Sobram tiros certeiros da polemista contra as ideologias neoliberais que promoveram isso. Os alvos passam pelos nomes dos ex-presidentes Reagan e George W. Bush; por instituições como Banco Mundial, FMI, CIA, Estados Unidos — principais instituições promotoras da pauperização mundial — e os chefetes-açus latino-americanos que abraçaram sorridentes o neoliberalismo: Carlos Andrés Pérez na Venezuela, Lúcio Gutiérrez no Equador, Alberto Fujimori no Peru, Carlos Menem na Argentina, Sánchez de Lozada na Bolívia, Fernando Henrique Cardoso no Brasil, entre outros.
Ácida observação
De Márcia Denser não escapa a ácida observação sobre a guinada à direita de Vargas Llosa (com direito a compará-lo ao eterno tucano Fernando Henrique Cardoso), ainda que mostre admiração pela obra do escritor peruano. Imerecidamente, Chico Buarque também não passa despercebido pelo poder de fogo de sua Uzi: ela demonstra clara aversão à produção ficcional que o compositor tem produzido, rotulando-a como “romances para se ler e esquecer imediatamente”. Sobram farpas para outras unanimidades literárias como José Saramago, Luis Fernando Verissimo e Jorge Amado.
Quando é para detonar a estupidez que tem hora e vez no cenário da cultura nacional, Márcia Denser dá nome e sobrenome a seus representantes. A lista é enorme e certamente conhecida de muitos: Paulo Coelho, Edir Macedo, Hebe Camargo, Padre Marcelo Rossi, Ivete Sangalo, Datena, Ratinho, Ana Maria Braga, Zezé Di Camargo e Luciano, entre outros. Sua metralhadora de palavras não fica apenas nas personalidades. Ela também não vê com bons olhos a Rede Globo, o Estadão, a Veja, a IstoÉ, a Caras, a Flip, o Jabuti, a revista Piauí e alguns artistas que só conseguem fazer cultura desde que subvencionados por alguma bolsa do Estado.
De modo geral, seus textos fogem à leveza contumaz da crônica. Aproximam-se de discussões mais acaloradas sobre os variados assuntos que estão na alça de mira da escritora.

DADOS REGISTRADOS:
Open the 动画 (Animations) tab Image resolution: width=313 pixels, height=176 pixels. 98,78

==

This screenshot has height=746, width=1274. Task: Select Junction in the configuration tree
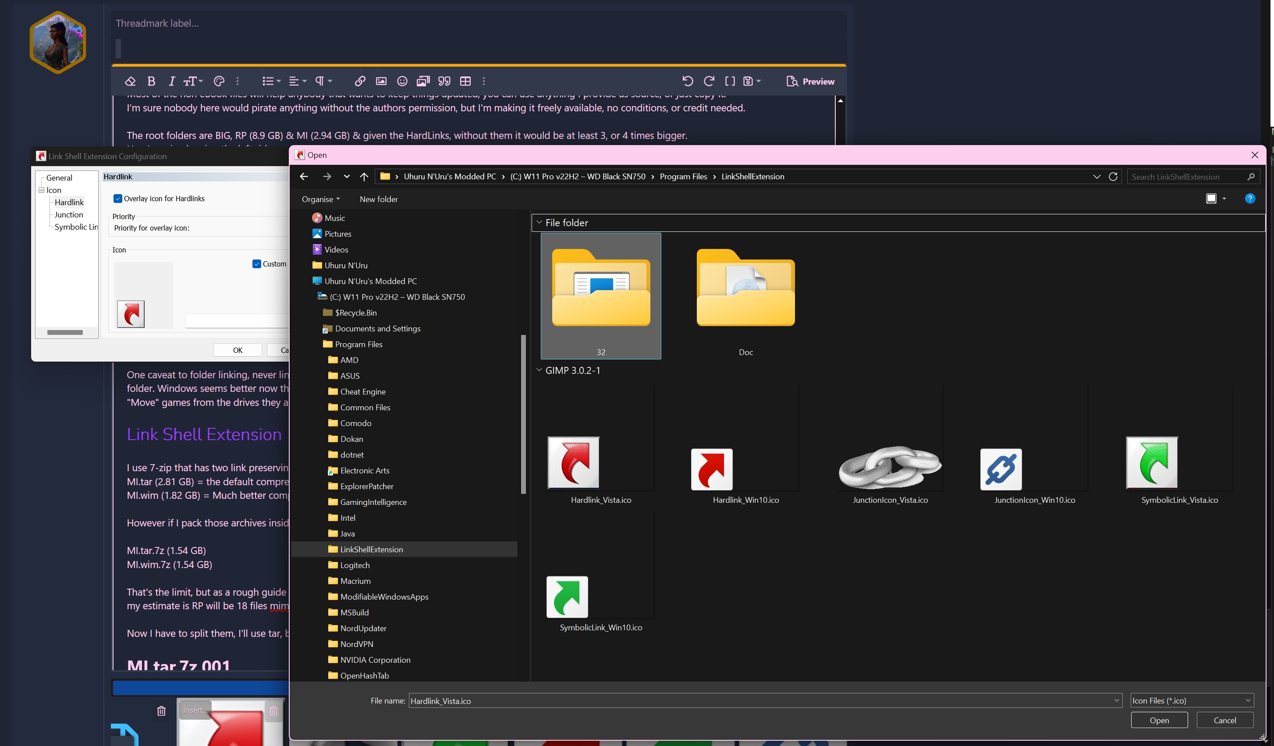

==

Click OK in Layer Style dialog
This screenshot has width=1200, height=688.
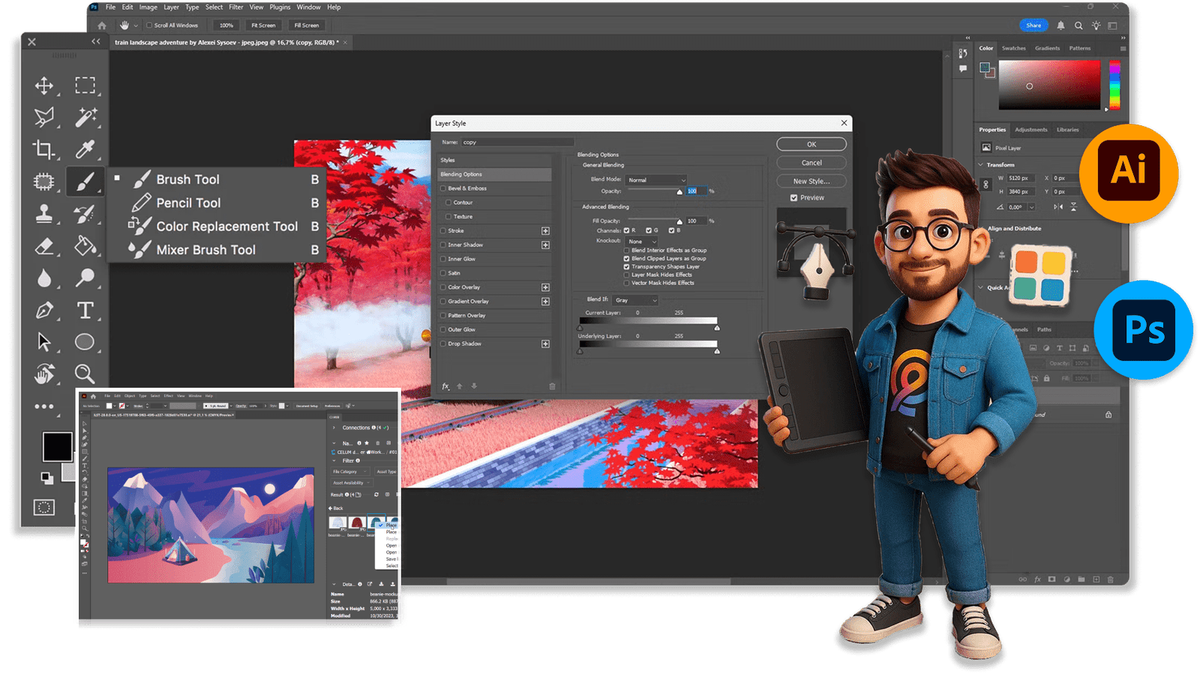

PROBLEMA: Diga se cada afirmação abaixo está de acordo com o texto da página, respondendo sim ou não e citando literalmente as palavras do texto que decidem a questão: (a) Márcia Denser demonstra admiração pela obra de Vargas Llosa; (b) os textos de Márcia Denser mantêm a leveza habitual da crônica; (c) as críticas de Márcia Denser se restringem a personalidades. O material não tem nenhuma relação com o texto da página.

RESPOSTA DA TAREFA:
(a) Sim: "ainda que mostre admiração pela obra do escritor peruano".
(b) Não: "seus textos fogem à leveza contumaz da crônica".
(c) Não: "Sua metralhadora de palavras não fica apenas nas personalidades."